Fig. 1: Significant cis-eQTLs, cis-pQTLs and their overlap. | Nature Communications

Fig. 1: Significant cis-eQTLs, cis-pQTLs and their overlap.

From: Tissue-specific multi-omics analysis of atrial fibrillation

Fig. 1

a Circular plot of the significant cis-eQTLs (blue) and pQTLs (purple) at a FDR cutoff of 0.05 (dotted line, plot created using the R package circlize85). Considering only genes with both transcriptomics and proteomics measurements, we visualized the overlap of significant eQTLs and pQTLs in the circle center.

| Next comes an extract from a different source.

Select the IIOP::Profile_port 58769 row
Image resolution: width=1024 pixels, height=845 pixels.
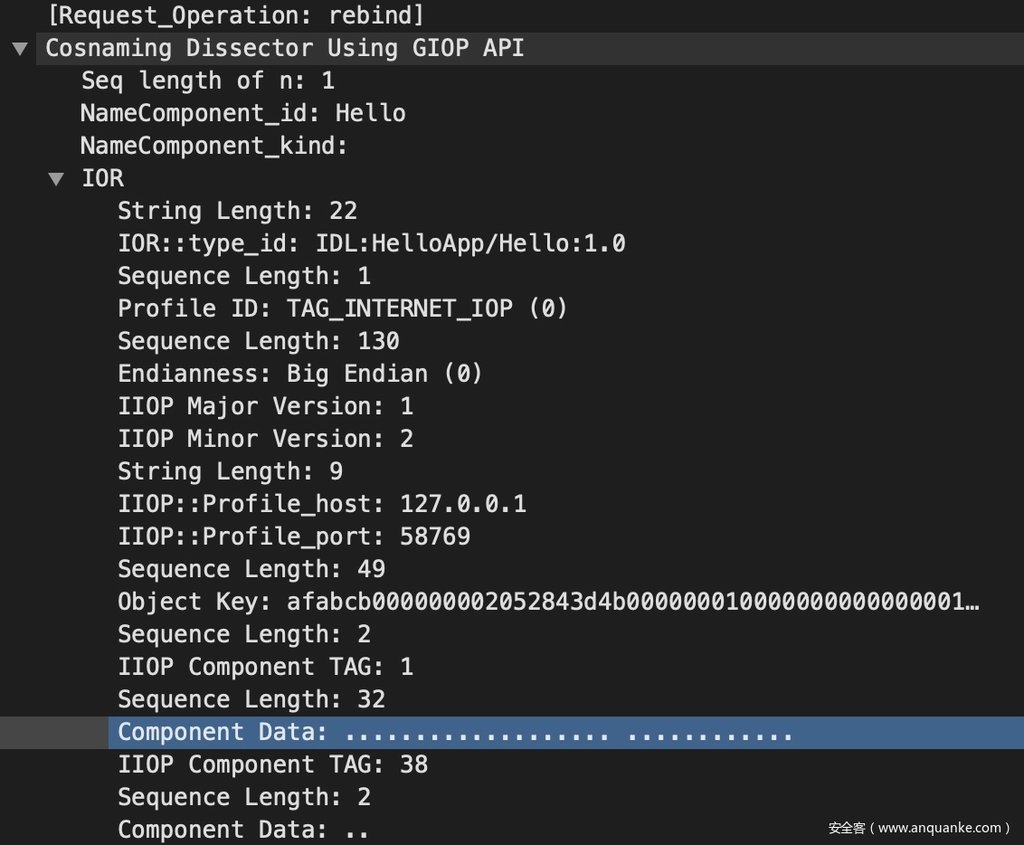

In total, the lead SNP-gene pair of 200 QTL clumps in 124 genes had a significant eQTL and 133 loci in 87 genes a significant pQTL. Only 19 lead variants (13 genes) had an eQTL and pQTL for the same gene. The numbers in brackets represent the number of significant SNP-gene pairs. b Characterization of overlapping eQTL and pQTL loci. All 19 LD clumps (based on eQTL and pQTL summary statistics) where the lead SNP-gene-pair was a significant eQTL and pQTL were classified as a shared QTL by either our residual regression approach or colocalization analysis. c Characterization of eQTL loci without a corresponding pQTL. Only 83 out of 181 LD clumps (based on eQTL and pQTL summary statistics) that had a lead SNP-gene-pair with a significant eQTL but no pQTL were classified as an independent eQTL by either our residual regression approach or colocalization analysis. d Characterization of pQTL loci without a corresponding eQTL. Only 42 out of 114 LD clumps (based on eQTL and pQTL summary statistics) that had a lead SNP-gene-pair with a significant pQTL but no eQTL were classified as an independent pQTL by either our residual regression approach or colocalization analysis. eQTL expression quantitative trait loci, pQTL protein quantitative trait loci, QTL quantitative trait loci, FDR false discovery rate, LD linkage disequilibrium, SNP single-nucleotide polymorphism. Source data are provided as a Source Data file.